- What is being asked
Begin at the first line of the data and copy each line through the one containing "Click the empty Remarks field", that line included, with no pictures.

----------

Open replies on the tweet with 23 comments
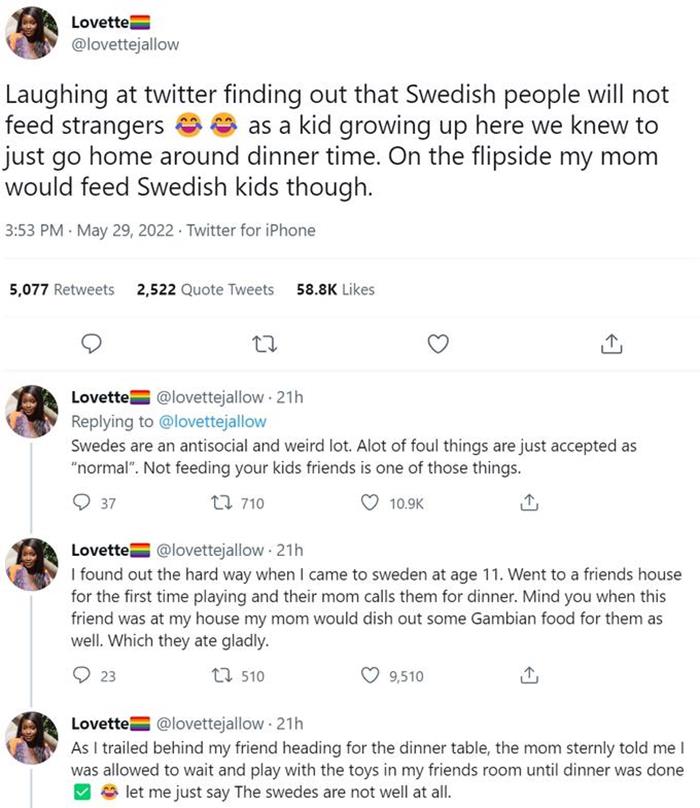The width and height of the screenshot is (700, 808). (83, 676)
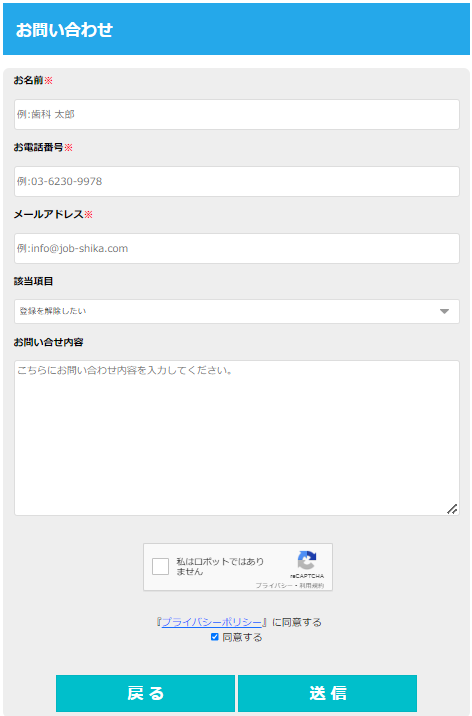The image size is (472, 716).
Task: Focus the お電話番号 input field
Action: click(236, 181)
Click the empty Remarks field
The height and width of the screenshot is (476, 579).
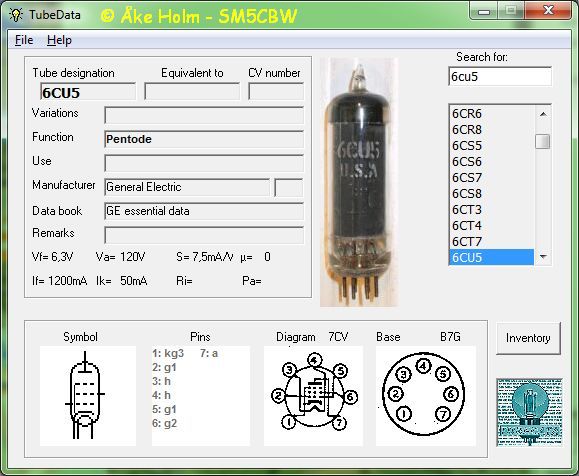click(x=204, y=235)
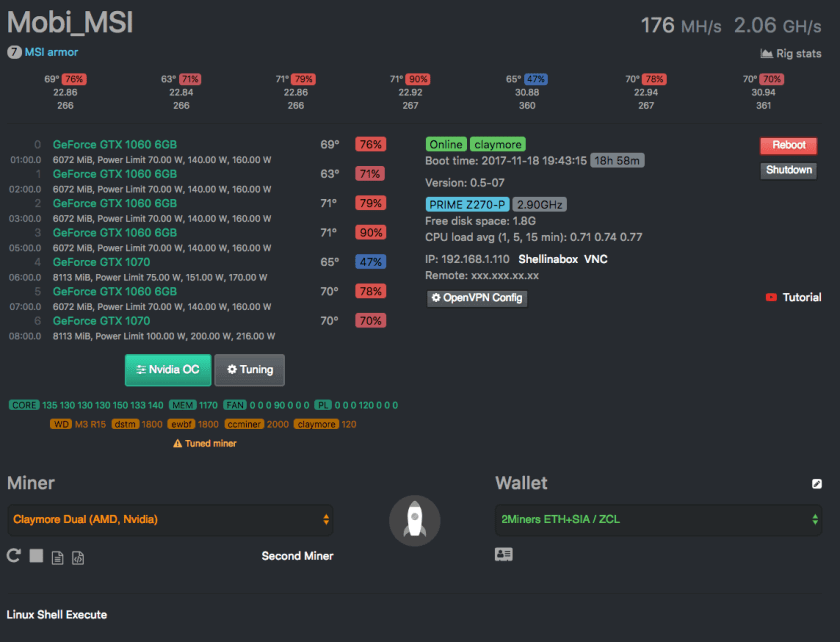
Task: Open the VNC remote link
Action: click(596, 259)
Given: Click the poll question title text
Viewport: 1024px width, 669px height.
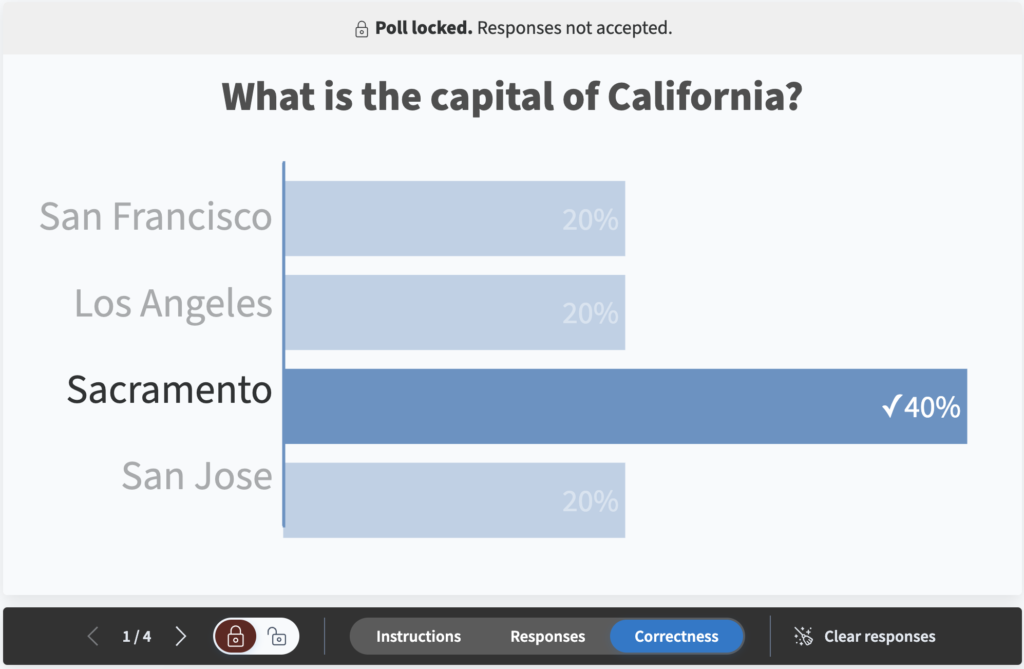Looking at the screenshot, I should [x=512, y=97].
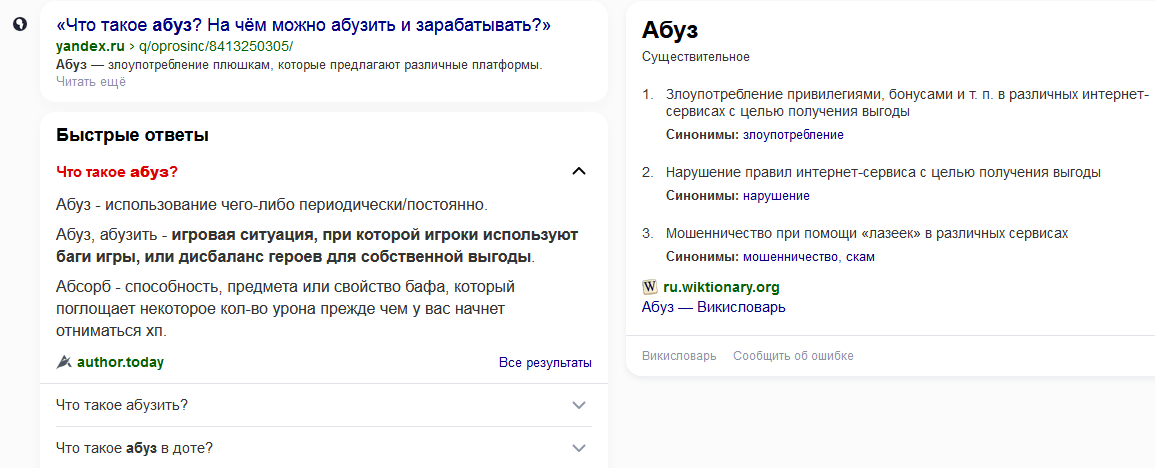This screenshot has height=468, width=1155.
Task: Expand the "Что такое абузить?" question
Action: tap(578, 405)
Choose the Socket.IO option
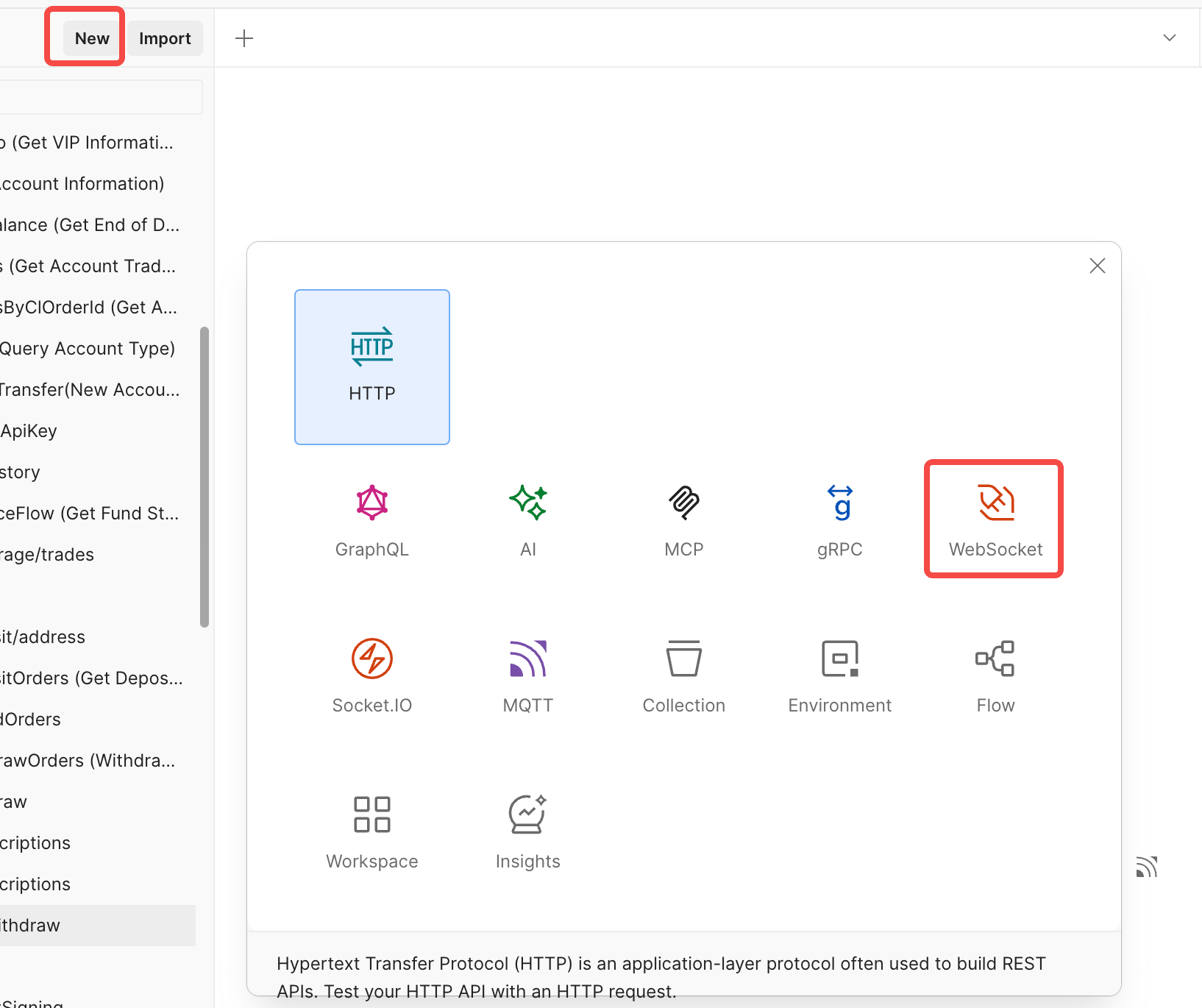1202x1008 pixels. point(371,675)
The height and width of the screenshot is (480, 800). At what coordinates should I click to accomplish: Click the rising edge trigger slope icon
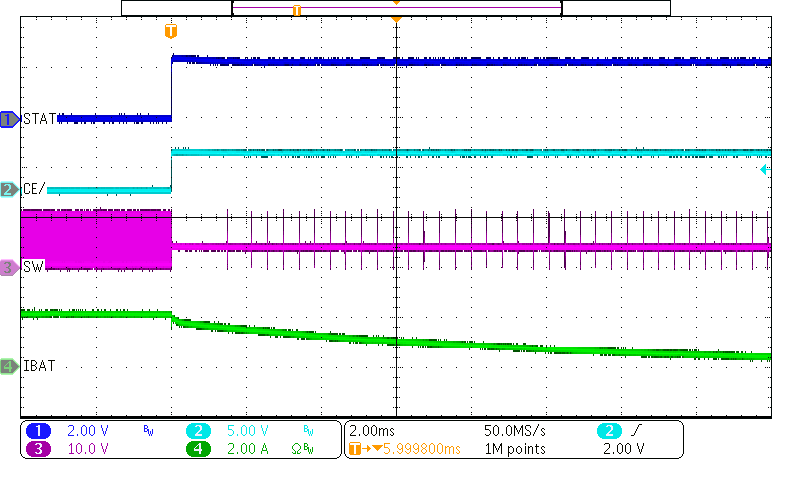point(636,430)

----------

- Answer to this exercise
Open replies on the tweet with 23 comments
The width and height of the screenshot is (700, 808). (83, 676)
The image size is (472, 716).
Task: Focus the お電話番号 input field
Action: click(236, 181)
Click the empty Remarks field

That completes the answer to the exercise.